I’m not sure this would work in real life. But it’s a fascinating idea, and the floorplans are certainly interesting to look at.

Via Boing Boing.

Scotsman screenshot

It’s no wonder newspaper websites are in trouble. Their latest scheme is to “lock” content by turning it into squiggles unless you watch at least 6 seconds of an advert. Needless to say, this is a horrible experience, and only makes it all the more likely that I’ll turn away from certain websites.

I’m afraid to say that I know I’m going to have a dreadful time any time I try to read anything on the Scotsman or any other Johnston Press website. Every time, I am bombarded with a cacophony of offensive adverts, which grind my computer to a halt. And when they deign to show me the content I came for, more often than not it’s badly written, and clearly a rush-job by a stressed-out writer being made to churn out any old crap in the name of volume.

Why would I bother following a link to the Scotsman website again?

It’s official: Open plan offices are now the dumbest management fad of all time

New research suggests that open plan offices hinder collaboration rather than help it.

> Previous studies of open plan offices have shown that they make people less productive, but most of those studies gave lip service to the notion that open plan offices would increase collaboration, thereby offsetting the damage.
>
> The Harvard study, by contrast, undercuts the entire premise that justifies the fad. And that leaves companies with only one justification for moving to an open plan office: less floor space, and therefore a lower rent.

My current office is my first open plan one. I am still ambivalent about the benefits or otherwise of open plan. The shift may have contributed to [my feeling that I had lost my mojo](https://duncanstephen.net/how-i-learnt-to-embrace-handwriting-sketching-and-sticking-stuff-on-walls/).

I definitely make heavy use of chat and messaging to communicate with people a couple of desks away. That might not necessarily be a bad thing. But I do miss the gently assertive act of simply walking into someone’s office to get their attention. It all seems a bit more difficult to do that in an open plan office.

From catfishing to unregistered religious marriages: finding news stories hidden In Plain Sight

This looks like a great initiative being driven by some journalists in the BBC.

It was in a conversation following the Grenfell Tower disaster, instigated by our former Director of News, James Harding, which brought about the In Plain Sight project.

In Plain Sight set out to get to those stories and tell them in a way that resonates with younger and more diverse audiences.

To do that, we’re not creating a new programme, platform or launching another BBC brand. We’re simply making sure sure that younger, more diverse members of staff are given a platform to pitch stories and then are producing and reporting those stories themselves across existing BBC outlets.

We have been running manager-free sessions, where we invite along staff from across the BBC to come and pitch ideas.

Annoying online ads cost business

Results from a study of users of Pandora has quantified the effect of shoving adverts in users’ faces.
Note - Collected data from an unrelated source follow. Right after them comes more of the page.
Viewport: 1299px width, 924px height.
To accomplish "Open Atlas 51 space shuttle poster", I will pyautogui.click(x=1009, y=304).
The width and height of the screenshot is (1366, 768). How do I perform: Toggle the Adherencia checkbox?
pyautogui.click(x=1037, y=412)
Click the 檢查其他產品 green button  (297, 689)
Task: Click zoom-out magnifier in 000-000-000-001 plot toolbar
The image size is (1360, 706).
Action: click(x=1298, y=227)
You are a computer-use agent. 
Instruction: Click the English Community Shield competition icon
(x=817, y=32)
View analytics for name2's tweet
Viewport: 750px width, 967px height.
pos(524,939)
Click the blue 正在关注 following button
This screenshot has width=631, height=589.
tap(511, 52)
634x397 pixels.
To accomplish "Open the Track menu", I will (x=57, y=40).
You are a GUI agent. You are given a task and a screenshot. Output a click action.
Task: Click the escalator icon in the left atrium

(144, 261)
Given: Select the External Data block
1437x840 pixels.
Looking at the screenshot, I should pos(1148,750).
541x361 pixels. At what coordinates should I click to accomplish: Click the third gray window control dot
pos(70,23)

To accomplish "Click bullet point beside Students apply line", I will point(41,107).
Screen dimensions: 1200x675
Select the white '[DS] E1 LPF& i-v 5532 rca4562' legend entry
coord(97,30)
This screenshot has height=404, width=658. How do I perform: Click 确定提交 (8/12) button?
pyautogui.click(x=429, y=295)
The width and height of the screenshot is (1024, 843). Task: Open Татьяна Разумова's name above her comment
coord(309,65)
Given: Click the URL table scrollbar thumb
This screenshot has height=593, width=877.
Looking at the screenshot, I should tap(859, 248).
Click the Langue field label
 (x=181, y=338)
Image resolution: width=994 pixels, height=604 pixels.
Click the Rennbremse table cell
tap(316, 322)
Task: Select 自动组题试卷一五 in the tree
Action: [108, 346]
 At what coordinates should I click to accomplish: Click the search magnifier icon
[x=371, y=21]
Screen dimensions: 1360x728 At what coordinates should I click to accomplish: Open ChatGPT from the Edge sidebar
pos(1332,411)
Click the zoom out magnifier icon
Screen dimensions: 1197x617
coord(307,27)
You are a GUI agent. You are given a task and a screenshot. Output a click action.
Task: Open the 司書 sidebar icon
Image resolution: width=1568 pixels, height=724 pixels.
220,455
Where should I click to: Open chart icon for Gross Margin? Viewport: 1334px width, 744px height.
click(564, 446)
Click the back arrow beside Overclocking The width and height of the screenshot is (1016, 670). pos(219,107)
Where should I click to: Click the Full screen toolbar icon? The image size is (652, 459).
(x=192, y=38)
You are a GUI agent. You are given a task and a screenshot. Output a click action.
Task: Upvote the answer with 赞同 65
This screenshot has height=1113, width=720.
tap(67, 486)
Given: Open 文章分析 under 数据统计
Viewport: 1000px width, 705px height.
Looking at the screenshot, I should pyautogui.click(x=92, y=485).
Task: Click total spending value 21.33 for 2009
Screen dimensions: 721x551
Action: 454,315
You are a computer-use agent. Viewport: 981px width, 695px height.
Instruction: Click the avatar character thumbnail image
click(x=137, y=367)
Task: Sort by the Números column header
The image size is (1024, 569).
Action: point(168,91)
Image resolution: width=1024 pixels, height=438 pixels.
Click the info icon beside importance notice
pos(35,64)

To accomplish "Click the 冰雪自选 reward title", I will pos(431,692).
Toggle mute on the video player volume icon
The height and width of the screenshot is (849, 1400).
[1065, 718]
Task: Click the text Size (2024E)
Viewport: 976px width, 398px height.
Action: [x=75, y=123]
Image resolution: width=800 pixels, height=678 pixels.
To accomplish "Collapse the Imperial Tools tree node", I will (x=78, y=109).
As part of the experiment, a section of users were served fewer ads than normal, and another section were served more ads than normal.

…after 1.5 years of being exposed to the experimental conditions, people did use the service more, the fewer ads they were served. At the end of the experiment:

  • The low-ad group listened for 1.7% more hours weekly than the control group.
  • The high-ad group listened for 2.8% fewer hours weekly than the control group.

Guardian Media Group digital revenues outstrip print for first time

The company’s annual report, which covers the 12 months to April 2018, shows the Guardian website attracted an average of 155m monthly unique browsers, up from 140m the year before, with an increased focus on retaining regular readers rather than chasing traffic by going viral on social networks.

Digital revenues — which include reader contributions and online advertising income — grew 15% to £108.6m, as income from the print newspaper and events business fell by 10% to £107.5m.

Could it be that — shock horror — focusing on quality rather than vapid clickbait is the sustainable business model journalism was looking for all along?